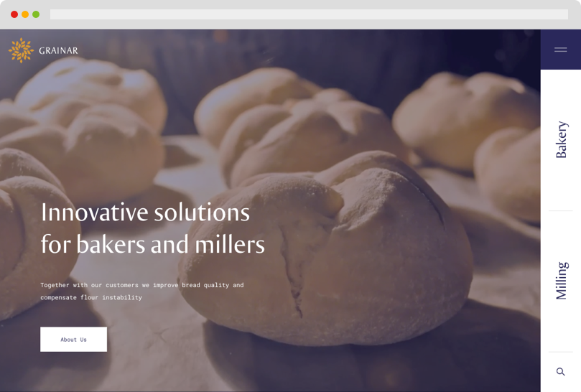Viewport: 581px width, 392px height.
Task: Click the browser window's gray title bar
Action: click(290, 4)
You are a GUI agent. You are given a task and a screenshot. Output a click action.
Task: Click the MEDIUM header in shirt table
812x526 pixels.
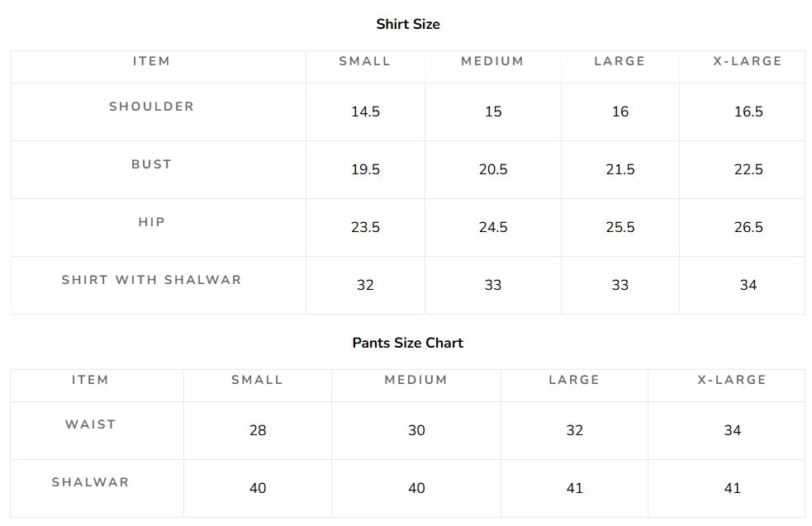492,61
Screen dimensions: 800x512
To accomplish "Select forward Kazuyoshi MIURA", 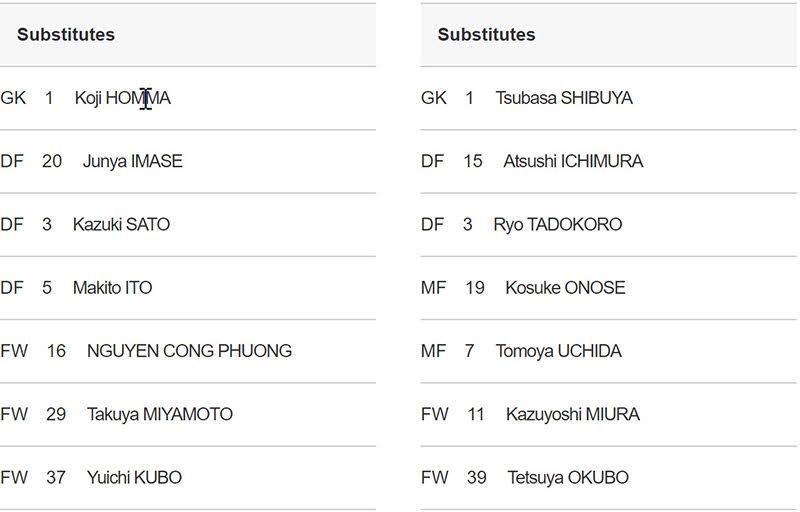I will coord(572,414).
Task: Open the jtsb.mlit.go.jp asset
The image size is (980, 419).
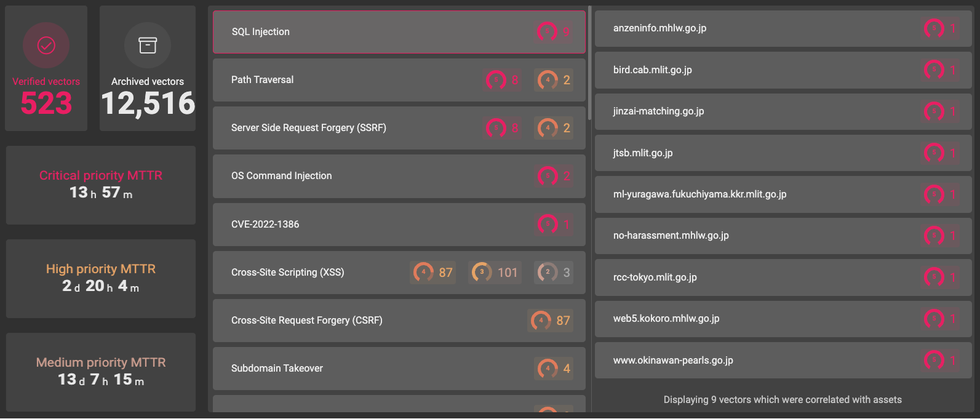Action: [782, 153]
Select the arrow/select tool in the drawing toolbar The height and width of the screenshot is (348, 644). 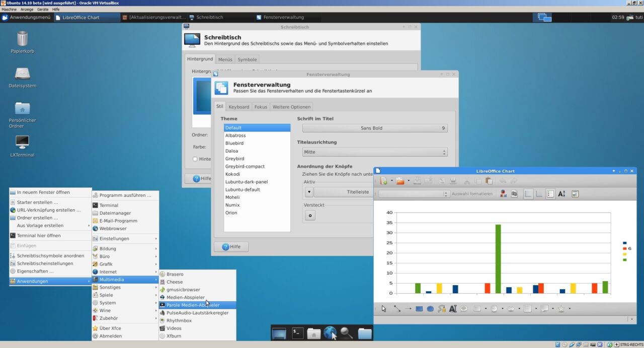pyautogui.click(x=383, y=308)
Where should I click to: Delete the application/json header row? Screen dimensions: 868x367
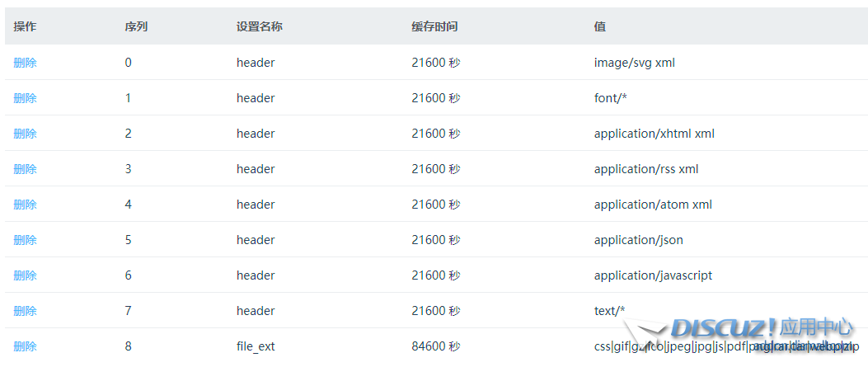pyautogui.click(x=25, y=240)
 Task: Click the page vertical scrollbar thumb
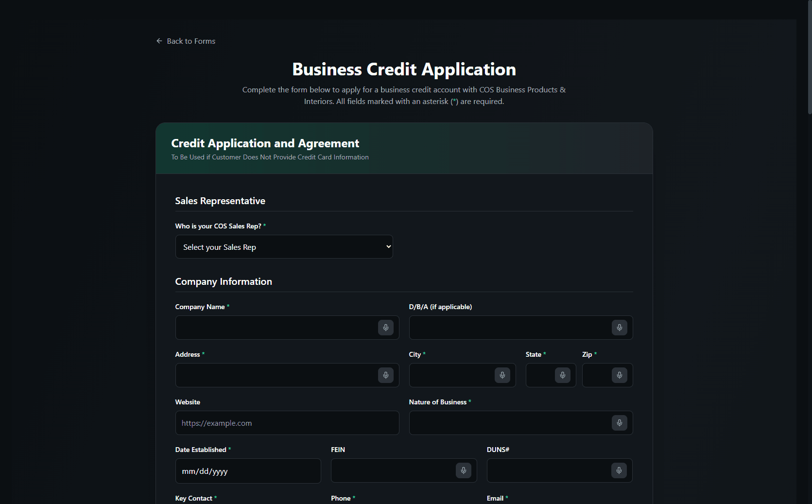[x=809, y=57]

# # # #

* What you should do: Please reproduce verbatim the lines from the line with "Where should I" through the final line of the listing, inclusive of both ends. Omit all pictures.

* Output:
Where should I click to: Delete the application/json header row? Screen dimensions: 868x367
pyautogui.click(x=25, y=240)
 Task: Click the page vertical scrollbar thumb
[x=809, y=57]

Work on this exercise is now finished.